Saved data entries
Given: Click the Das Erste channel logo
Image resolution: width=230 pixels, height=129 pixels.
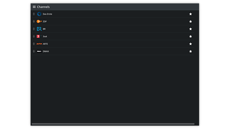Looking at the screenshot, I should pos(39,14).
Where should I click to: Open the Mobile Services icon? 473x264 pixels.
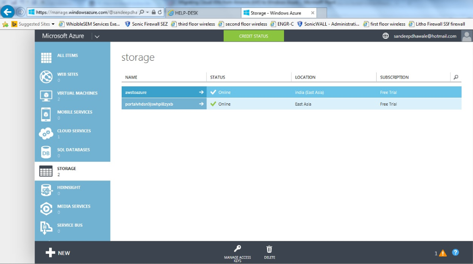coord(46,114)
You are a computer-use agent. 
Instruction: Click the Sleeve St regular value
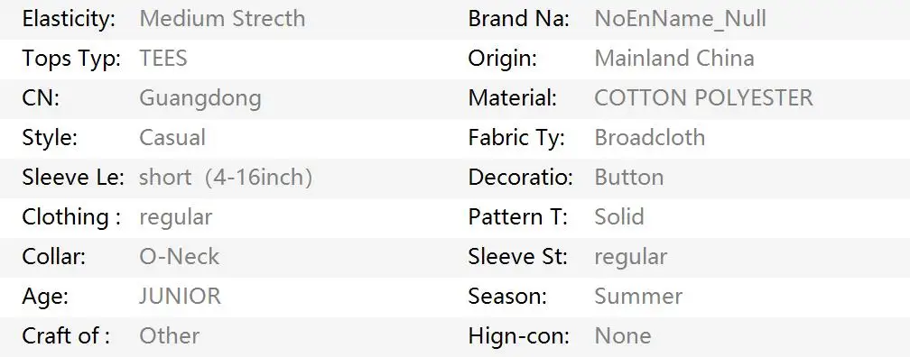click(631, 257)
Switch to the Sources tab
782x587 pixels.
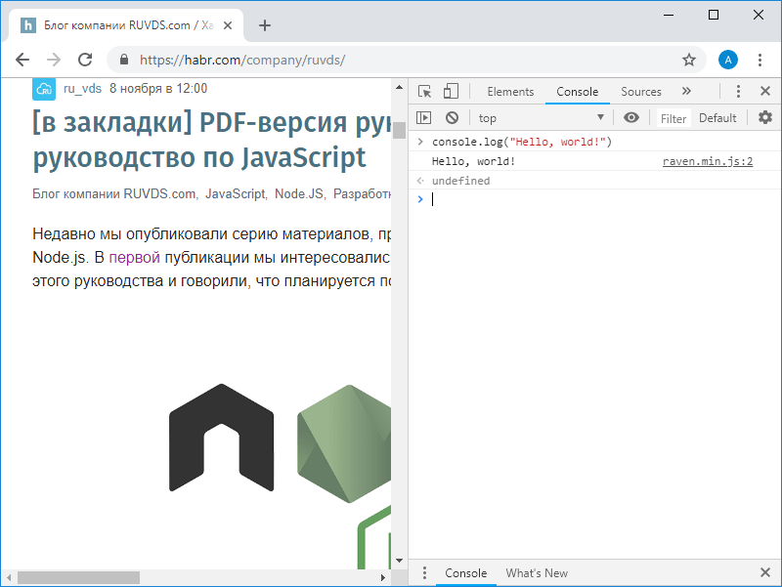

--

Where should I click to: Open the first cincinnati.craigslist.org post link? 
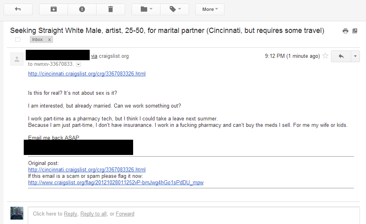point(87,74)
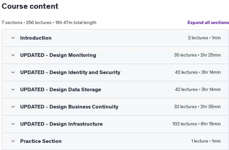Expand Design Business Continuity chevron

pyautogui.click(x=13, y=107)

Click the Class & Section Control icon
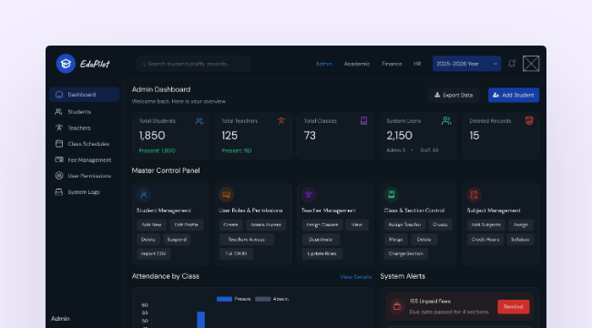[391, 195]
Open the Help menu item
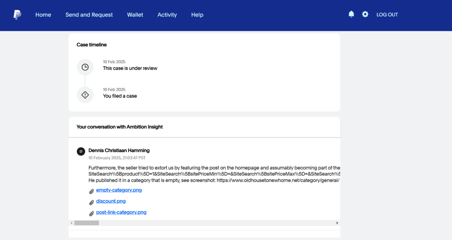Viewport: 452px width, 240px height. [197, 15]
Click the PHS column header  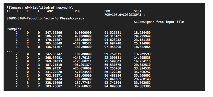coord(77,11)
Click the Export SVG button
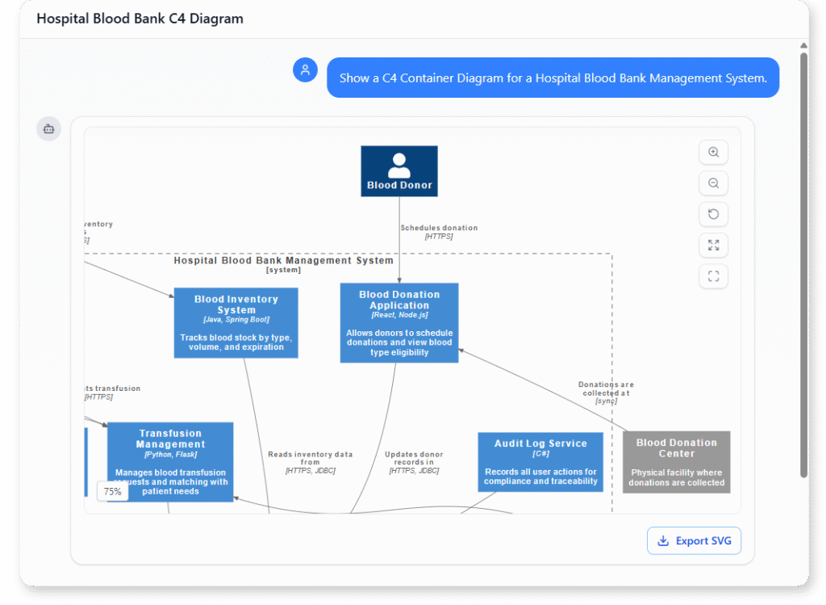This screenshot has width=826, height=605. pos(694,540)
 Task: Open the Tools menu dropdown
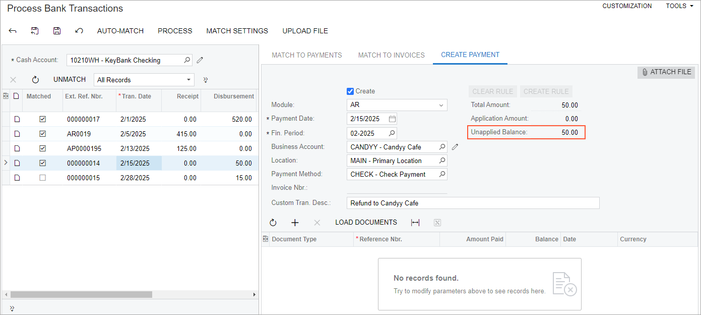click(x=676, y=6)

==

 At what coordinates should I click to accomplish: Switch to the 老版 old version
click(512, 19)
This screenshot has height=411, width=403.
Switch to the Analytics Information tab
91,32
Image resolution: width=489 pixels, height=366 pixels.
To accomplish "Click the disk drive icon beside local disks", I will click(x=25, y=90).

*Directions for this task*.
For this exercise, transcribe exactly the part of the records above that opens with the line containing "You are a computer-use agent." and closes with the one containing "782x587 pixels.". Pictures are not part of the copy.

*Exercise answer*.
You are a computer-use agent. 
Instruction: Click the Sleeve St regular value
click(631, 257)
Switch to the Sources tab
782x587 pixels.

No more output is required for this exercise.